Mª José Prieto
La Alhambra huele a jazmín, cítricos y rosas. Miles de flores adornan la alfombra verde que serpentea entre jardines y encarna la más virtuosa imagen del edén. El palacio nazarí domina la colina, majestuoso, ensalzado por la musicalidad de fuentes y acequias, a cuyo pie descansaban los sultanes para escuchar el arrullo del agua. De los antiguos jardines que sobreviven en Europa, el de la Alhambra es, sin duda, uno de los más ricos y variados.

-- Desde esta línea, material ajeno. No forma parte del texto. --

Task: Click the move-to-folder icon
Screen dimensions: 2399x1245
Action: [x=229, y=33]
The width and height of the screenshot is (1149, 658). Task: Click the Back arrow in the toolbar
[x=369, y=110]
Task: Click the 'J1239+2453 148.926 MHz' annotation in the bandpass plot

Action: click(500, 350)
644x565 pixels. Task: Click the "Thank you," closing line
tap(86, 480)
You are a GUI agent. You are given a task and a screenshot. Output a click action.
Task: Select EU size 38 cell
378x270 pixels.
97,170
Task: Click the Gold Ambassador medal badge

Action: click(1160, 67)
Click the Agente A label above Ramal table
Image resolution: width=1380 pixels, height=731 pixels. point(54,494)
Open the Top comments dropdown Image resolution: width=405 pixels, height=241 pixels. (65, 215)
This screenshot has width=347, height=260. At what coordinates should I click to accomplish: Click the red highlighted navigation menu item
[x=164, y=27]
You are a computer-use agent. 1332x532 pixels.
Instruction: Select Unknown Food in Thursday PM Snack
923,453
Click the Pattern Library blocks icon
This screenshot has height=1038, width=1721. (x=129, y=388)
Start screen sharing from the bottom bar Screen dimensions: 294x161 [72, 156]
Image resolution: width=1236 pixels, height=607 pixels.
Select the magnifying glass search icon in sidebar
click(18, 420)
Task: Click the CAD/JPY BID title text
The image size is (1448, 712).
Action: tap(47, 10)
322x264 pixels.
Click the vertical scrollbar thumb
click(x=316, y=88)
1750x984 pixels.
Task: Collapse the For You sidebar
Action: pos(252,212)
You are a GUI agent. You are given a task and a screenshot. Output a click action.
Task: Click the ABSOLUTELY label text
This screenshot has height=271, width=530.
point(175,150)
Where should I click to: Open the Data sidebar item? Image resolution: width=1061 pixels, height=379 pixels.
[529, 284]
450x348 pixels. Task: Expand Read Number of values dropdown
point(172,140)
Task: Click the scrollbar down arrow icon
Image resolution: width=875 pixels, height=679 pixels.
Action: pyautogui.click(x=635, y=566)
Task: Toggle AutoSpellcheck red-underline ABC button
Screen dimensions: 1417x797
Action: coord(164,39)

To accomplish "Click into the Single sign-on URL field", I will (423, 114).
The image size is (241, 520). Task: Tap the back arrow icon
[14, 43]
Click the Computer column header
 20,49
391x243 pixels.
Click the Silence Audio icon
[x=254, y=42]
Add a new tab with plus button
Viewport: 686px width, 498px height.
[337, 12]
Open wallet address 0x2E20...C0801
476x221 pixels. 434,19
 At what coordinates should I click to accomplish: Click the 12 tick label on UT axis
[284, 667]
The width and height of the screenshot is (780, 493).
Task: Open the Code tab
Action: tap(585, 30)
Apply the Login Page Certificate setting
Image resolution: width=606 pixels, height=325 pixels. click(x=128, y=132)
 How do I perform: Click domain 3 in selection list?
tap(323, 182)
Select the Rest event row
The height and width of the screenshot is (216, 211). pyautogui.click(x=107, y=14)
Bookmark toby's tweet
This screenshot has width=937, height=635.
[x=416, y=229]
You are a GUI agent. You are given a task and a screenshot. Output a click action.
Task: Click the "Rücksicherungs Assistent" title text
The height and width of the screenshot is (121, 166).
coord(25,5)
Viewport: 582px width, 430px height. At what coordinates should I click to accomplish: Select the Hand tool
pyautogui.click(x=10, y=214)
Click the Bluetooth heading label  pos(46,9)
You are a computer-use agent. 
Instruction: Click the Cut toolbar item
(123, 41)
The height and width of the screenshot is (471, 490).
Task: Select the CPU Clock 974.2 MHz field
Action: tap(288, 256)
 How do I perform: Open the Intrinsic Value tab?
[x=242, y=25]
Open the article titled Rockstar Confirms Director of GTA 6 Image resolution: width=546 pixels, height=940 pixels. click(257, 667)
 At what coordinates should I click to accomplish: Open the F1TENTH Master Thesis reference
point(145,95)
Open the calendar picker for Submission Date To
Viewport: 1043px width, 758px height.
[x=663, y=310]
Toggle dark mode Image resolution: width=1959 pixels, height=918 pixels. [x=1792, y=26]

«La vista se extasía con las exuberantes bellezas de la vega: la floreciente feracidad de arboledas y jardines e innumerables huertas, por donde se extiende caprichosamente el Genil como una cinta de plata…», narraba Washington Irving su perplejidad al contemplar, desde la Torre de Comares, el lienzo de un entorno prodigioso.
La fascinación del palacio nazarí no solo es objeto de entusiasmo por parte del gran viajero que fue Irving; su indiscutible delicadeza y perpetuidad, ha sido y es motivo de exaltación desde que fuera declarado en 1870 Monumento Nacional. Sin duda tenía razón el americano cuando se sobrecogió ante la majestuosidad del vergel esmeralda que se desparramaba voluptuoso por la ladera.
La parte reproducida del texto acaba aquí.